Because of the above (a paraphrase from Orwell) I no longer post to the forums -- PM me if you need help or anything.
Hi all,
I am DMing a new campaign for some of my friends (about 1/2 of which are new players) and one player recently suffered an unlucky death (Rolled 2 death saving throws, miss + crit. miss).
The issue is that the party is currently only level 2, so nobody has access to Revivify or any other spells that could bring him back to life. To make matters worse they are currently 6 days of travel from the closest known town. I spoke to the player and he was pretty excited to see where his character would go and the party is making me feel like a bit of a 'bad guy' for playing by the rules. I definitely don't want to just let them off the hook, since the character legitimately died, but I do want to give them a chance to bring the character back at some sort of large price.

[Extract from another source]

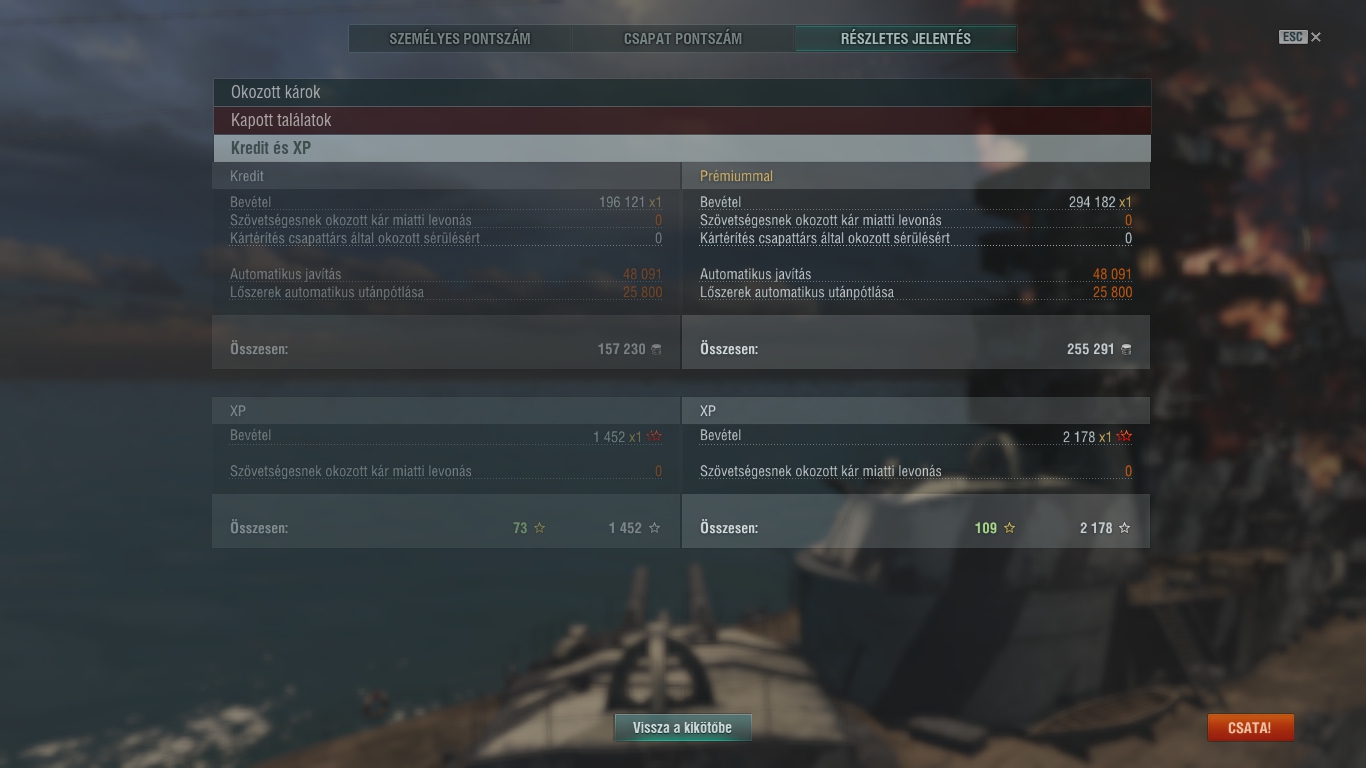This screenshot has width=1366, height=768.
Task: Select the Prémiummal column header
Action: click(x=736, y=176)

My current plan is to give the party a choice: Either carry the dead body(Dwarf) the whole 6 days back to the village in an attempt to find a way to bring the PC back to life. I will place a Cleric in the town that can cast Raise Dead at the cost of 500gp. Obviously the party would have to find and persuade the Cleric to help them, but it gives dead PC a chance.
Alternatively the party can decide to continue on their mission and leave the PC behind to die, so it will be up to them.
Does this sound reasonable to you guys? Is it reasonable to expect a party of level 2 characters to even attempt/know it's possible to resurrect a dead Dwarf? If not, how do you deal with an 'unpopular' PC death?
Sure, it's reasonable for the characters to know its possible. If you want to play straight down the line with them, they should probably also know that Raise Dead has a 10-day window and it's a 6-day ride back to town, and 500 gp is a lot to scrounge together for a level 2 party, so they'd better get hustling.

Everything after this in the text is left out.